H. Children's Privacy (COPPA Applicability Note)
Aspire Beyond 50's service is explicitly aimed at users aged 50 and above. Our service is not directed at children under 13, and we do not knowingly collect personal information from children under 13. In the US, the Children's Online Privacy Protection Act (COPPA) applies to websites that may be accessed by children. COPPA applies not only to websites "directed at" children but also to general audience websites that have "actual knowledge" of collecting data from children under 13. Even unintentional non-compliance can lead to severe penalties.
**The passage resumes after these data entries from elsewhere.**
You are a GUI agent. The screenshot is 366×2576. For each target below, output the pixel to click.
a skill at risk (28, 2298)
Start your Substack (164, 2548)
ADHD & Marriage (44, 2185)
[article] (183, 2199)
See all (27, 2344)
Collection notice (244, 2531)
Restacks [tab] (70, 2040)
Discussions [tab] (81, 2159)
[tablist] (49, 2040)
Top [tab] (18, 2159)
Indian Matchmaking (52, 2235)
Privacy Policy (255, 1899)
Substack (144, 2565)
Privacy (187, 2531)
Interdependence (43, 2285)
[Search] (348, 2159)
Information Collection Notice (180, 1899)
Therefore, we explicitly state that if we discover we have inadvertently collected such information, we will take immediate steps to delete it.
I. Policy Changes and Contact Information
Updates: Aspire Beyond 50 will notify users of any changes to the Privacy Policy by posting updated versions on the website or via email.
Contact: Users with any privacy-related questions or wishing to exercise their rights can contact Aspire Beyond 50 at support@aspirebeyond50.uk.
Complaints: Users have the right to lodge a complaint with the relevant supervisory authority (e.g., the UK Information Commissioner's Office (ICO), local EU data protection authorities, or US State Attorneys General).